The recent decision by the Indiana University Kelley School of Business in Indianapolis to launch a Business of Medicine MBA might point to a new business opportunity for savvy entrepreneurs.
The program is designed to prepare practicing physicians nationwide to assume unprecedented management roles and might point to opportunities for startups focused on helping doctors run their offices.
Over the past decade, the number of independent U.S. physicians has dropped dramatically, from 57 percent of all physicians in 2000 to 39 percent in 2012, according to a survey of 204 physicians in independent practice conducted by Accenture, a global consulting firm. By the end of 2013, this number is predicted to drop further, to 36 percent.
The continued migration of private-practice doctors to large hospitals could mean the death of a once-thriving sector of small business. But there’s a cure for what ails the local doctor’s office, and you could be the one to deliver it.
If you’ve ever worked as an administrator, secretary or assistant, then you might have all the expertise you need to help save private practice. With the rising costs of health care and the growing demand for expensive treatments, doctors’ offices need help consolidating their expenses and establishing sustainable business practices.

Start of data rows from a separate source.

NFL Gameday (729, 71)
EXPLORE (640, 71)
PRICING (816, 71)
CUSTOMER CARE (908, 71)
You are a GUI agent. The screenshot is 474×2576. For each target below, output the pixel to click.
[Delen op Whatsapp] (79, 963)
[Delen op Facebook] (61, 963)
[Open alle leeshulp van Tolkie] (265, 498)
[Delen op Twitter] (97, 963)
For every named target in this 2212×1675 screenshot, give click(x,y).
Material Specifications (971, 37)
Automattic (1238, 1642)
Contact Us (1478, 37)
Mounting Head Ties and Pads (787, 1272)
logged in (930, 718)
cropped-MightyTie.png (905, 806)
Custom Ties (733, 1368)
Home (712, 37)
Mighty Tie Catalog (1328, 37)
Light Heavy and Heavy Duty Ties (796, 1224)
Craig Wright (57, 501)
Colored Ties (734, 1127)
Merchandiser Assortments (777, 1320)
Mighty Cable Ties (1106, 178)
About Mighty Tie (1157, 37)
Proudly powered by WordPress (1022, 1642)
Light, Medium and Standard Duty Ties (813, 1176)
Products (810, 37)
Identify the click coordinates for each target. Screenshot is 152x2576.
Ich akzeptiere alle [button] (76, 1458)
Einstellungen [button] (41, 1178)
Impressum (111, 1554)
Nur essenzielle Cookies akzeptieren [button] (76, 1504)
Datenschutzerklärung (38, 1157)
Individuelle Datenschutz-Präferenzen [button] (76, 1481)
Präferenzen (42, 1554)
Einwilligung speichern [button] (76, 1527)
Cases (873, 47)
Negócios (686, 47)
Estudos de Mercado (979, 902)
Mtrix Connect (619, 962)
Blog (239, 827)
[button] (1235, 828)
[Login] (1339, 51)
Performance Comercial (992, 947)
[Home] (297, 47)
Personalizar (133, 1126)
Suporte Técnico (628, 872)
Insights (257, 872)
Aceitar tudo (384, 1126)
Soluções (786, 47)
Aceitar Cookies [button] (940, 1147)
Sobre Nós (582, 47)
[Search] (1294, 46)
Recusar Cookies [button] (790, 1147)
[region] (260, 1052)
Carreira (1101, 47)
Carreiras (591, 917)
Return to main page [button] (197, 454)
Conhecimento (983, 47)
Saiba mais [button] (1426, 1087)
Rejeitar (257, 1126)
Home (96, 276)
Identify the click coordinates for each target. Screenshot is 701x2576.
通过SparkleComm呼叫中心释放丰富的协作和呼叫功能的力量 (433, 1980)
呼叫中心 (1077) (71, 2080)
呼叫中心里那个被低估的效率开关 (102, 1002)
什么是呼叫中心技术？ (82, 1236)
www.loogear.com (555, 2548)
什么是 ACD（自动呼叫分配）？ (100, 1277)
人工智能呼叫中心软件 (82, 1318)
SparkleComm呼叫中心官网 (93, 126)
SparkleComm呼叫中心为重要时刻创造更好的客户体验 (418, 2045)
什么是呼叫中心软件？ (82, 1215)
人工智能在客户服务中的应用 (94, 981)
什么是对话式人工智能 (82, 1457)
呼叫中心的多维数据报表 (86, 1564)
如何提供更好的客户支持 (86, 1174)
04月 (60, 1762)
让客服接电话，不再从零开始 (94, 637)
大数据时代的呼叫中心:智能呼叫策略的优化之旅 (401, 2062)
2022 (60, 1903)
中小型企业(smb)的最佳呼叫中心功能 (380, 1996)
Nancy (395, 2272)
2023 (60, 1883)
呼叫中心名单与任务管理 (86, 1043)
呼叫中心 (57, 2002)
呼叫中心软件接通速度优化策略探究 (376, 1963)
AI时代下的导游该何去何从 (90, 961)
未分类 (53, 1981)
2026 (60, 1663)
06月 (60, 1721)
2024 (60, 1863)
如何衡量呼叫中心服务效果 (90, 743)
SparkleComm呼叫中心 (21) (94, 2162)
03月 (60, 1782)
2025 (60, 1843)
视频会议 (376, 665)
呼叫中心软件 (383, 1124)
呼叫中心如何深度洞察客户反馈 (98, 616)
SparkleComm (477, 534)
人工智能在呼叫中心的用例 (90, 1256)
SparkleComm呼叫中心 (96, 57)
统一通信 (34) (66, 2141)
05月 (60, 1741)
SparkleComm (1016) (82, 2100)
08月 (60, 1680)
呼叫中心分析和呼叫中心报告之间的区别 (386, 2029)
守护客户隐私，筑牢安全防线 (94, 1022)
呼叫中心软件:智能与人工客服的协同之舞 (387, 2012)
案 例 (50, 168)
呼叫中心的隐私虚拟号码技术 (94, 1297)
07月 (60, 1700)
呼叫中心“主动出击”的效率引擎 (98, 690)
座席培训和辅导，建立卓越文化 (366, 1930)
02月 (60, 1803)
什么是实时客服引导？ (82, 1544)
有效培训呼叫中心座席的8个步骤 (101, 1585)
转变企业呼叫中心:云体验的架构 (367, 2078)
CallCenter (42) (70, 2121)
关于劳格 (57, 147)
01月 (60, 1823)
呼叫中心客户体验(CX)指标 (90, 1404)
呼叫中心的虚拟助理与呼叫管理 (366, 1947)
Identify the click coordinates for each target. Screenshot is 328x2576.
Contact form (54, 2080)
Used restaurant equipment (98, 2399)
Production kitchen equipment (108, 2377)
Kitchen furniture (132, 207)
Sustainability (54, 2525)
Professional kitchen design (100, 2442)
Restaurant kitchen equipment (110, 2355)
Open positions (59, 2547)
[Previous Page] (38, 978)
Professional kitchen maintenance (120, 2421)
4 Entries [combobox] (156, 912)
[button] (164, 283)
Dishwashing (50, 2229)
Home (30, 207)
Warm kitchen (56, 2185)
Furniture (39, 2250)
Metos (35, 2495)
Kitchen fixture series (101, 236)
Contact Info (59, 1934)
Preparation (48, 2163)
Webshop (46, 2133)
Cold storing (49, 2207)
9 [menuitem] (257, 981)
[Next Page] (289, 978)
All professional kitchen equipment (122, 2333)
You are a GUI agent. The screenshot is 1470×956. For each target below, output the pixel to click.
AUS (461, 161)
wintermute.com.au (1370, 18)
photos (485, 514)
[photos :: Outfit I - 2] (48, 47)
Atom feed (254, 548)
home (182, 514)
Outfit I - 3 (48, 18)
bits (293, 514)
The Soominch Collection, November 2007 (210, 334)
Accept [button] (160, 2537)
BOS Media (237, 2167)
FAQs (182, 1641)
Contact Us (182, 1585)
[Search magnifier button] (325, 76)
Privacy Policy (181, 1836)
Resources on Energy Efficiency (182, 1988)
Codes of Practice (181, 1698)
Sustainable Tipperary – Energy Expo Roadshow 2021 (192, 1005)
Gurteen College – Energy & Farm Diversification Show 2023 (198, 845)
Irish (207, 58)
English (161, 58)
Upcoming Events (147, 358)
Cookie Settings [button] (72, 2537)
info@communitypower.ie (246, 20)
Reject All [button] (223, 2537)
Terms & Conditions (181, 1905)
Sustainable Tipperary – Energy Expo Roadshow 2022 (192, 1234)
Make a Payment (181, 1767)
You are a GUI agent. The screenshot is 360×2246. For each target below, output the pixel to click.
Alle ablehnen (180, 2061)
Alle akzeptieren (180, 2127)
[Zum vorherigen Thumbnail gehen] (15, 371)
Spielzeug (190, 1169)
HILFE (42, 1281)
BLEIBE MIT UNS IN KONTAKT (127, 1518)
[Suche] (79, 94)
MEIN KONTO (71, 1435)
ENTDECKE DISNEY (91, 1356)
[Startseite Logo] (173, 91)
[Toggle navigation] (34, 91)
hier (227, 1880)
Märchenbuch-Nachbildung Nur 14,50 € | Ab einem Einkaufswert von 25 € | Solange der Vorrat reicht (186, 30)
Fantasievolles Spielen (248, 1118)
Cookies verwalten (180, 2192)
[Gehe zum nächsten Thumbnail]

A recent survey shows that the number of physicians in private practices has been steadily declining in the U.S. for the past decade.
Your business could help doctors in this endeavor by providing oversight to medical offices. Your services, which might include billing, hiring and managing, would help private practices trim the fat and stay competitive with their big-box counterparts. A more efficiently run office would also give doctors more time to spend with patients, and would allow them to take on more clients.